4. Watch out for sensory overload. Everyone loves the beach, right? Actually, some hallmarks of summer can be overwhelming for children with sensory processing disorder (SPD), which means they have trouble organizing and responding to information that comes in through their five senses. The same could be true of children on the autism spectrum or with other special needs. For example, fireworks could be too loud for them or the sun too bright. The feeling of sand between their toes may evoke more “eek” than “aah.”
If a child in your care is sensitive to stimulation, provide them with tools to help make summer activities more comfortable, such as noise-cancelling headphones, sunglasses and closed-toed shoes. Have an exit plan in case they need a break from all the sights and sounds. Some museums, theaters and other venues even offer sensory-friendly showings, so look for those opportunities in your area. After a super-busy day or week, know that your child might need some downtime to recover and get back into their routine.

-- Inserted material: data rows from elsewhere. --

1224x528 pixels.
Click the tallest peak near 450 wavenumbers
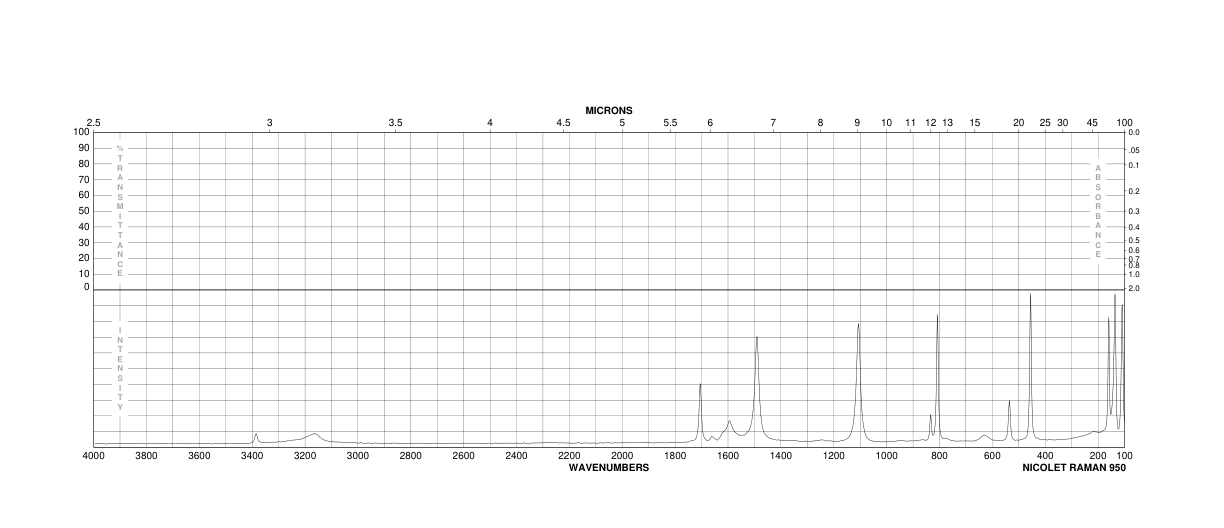[x=1030, y=294]
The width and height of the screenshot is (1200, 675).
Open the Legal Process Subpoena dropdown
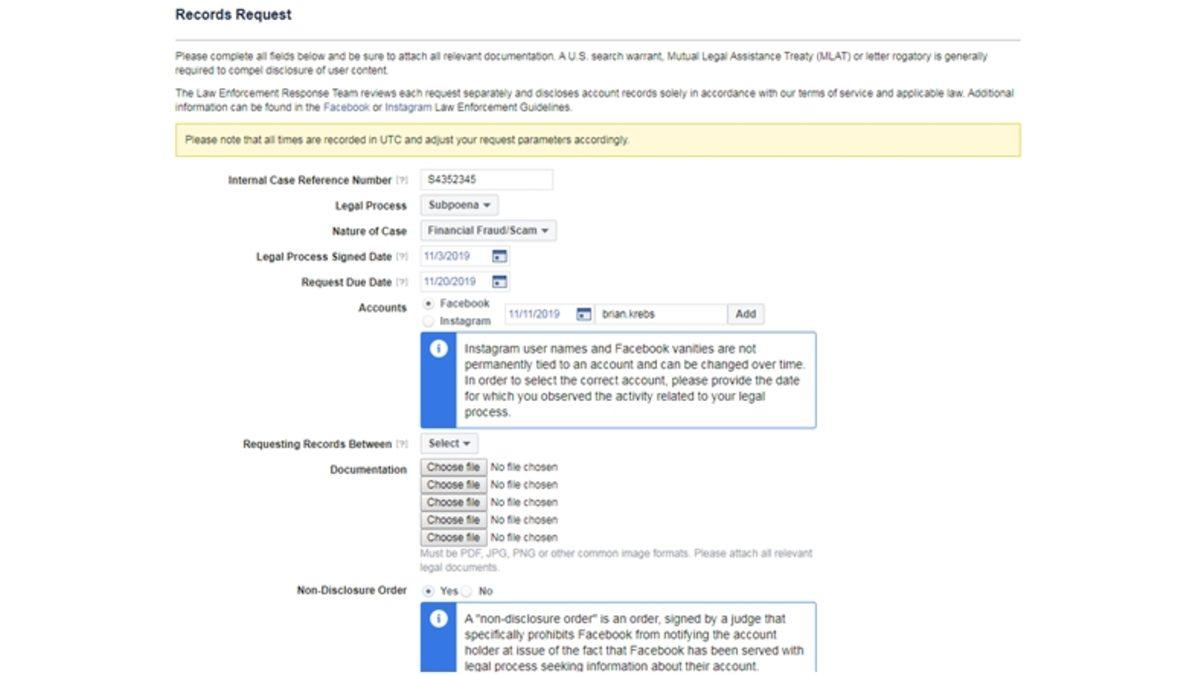click(458, 205)
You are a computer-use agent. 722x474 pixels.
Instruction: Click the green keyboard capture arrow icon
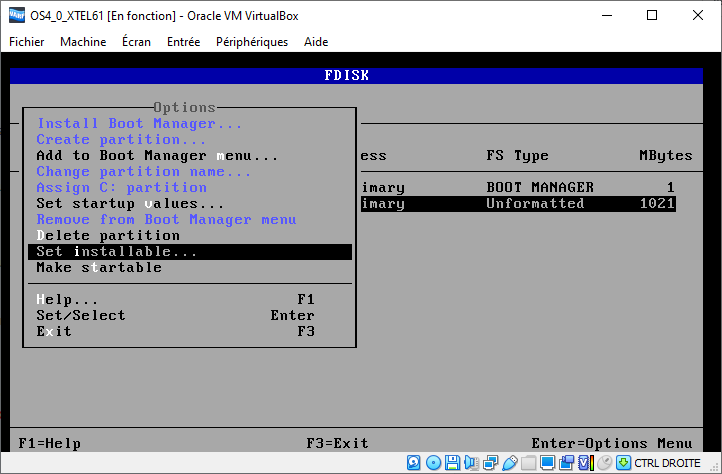[623, 463]
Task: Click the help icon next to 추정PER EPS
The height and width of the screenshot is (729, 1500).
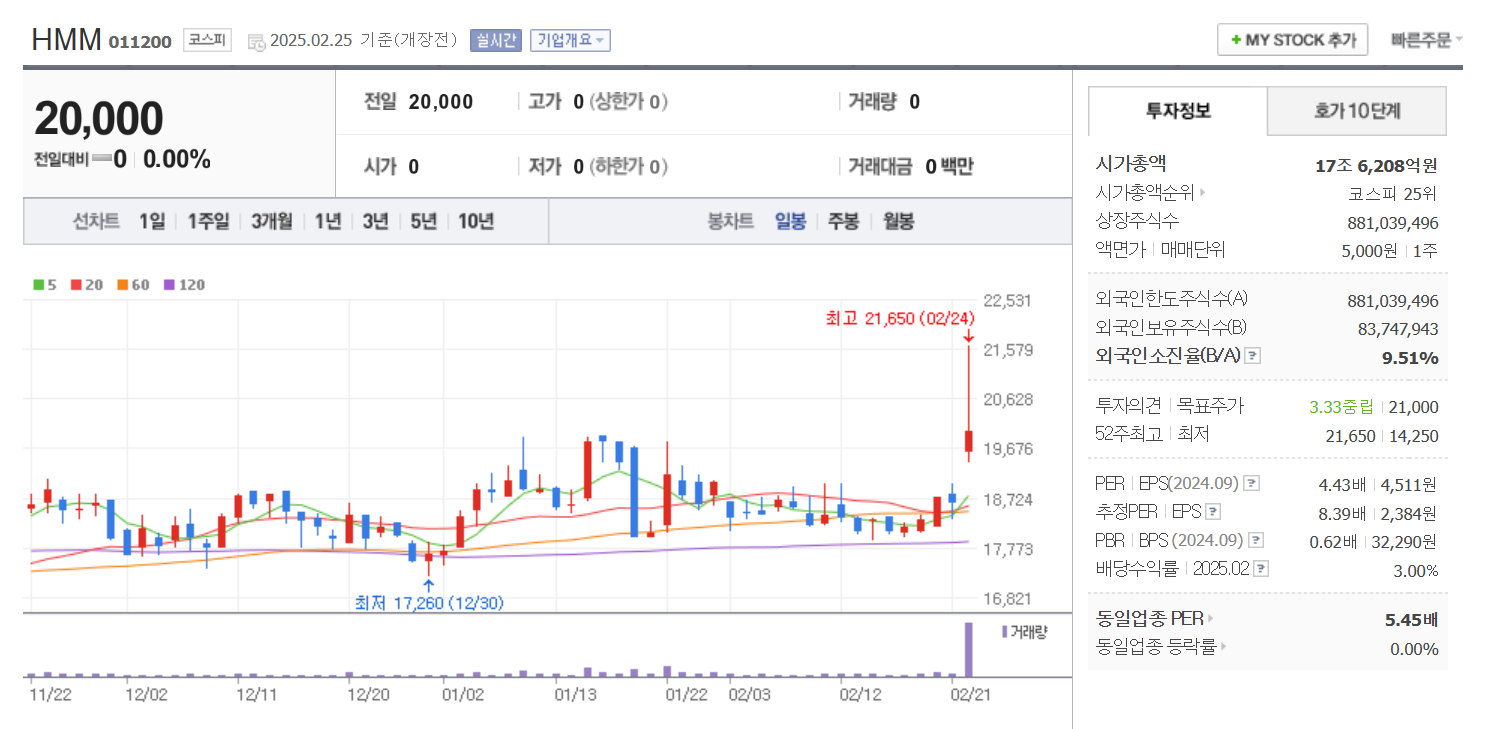Action: (1213, 511)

5. Be vigilant. Speaking of routines, it’s easy for family time to become unstructured during summer break. Still, it’s important to have age-appropriate rules in place at home (again, many children thrive on predictability). With older children, establish boundaries for where they can go in the neighborhood and who they can spend time with. Note when they should be home for dinner and try to keep a consistent bedtime, which will make the return to school just a little bit easier.
Supervise younger children at all times in the backyard, on the playground or anywhere near water. Discourage pushing, shoving or any form of roughhousing. (Did you know? More than 200,000 playground-related injuries are treated in emergency departments each year.) It’s important to always keep an eye on them, because accidents can happen at any moment.
Summertime is for making lasting memories. We hope this season is a happy and safe one for your family.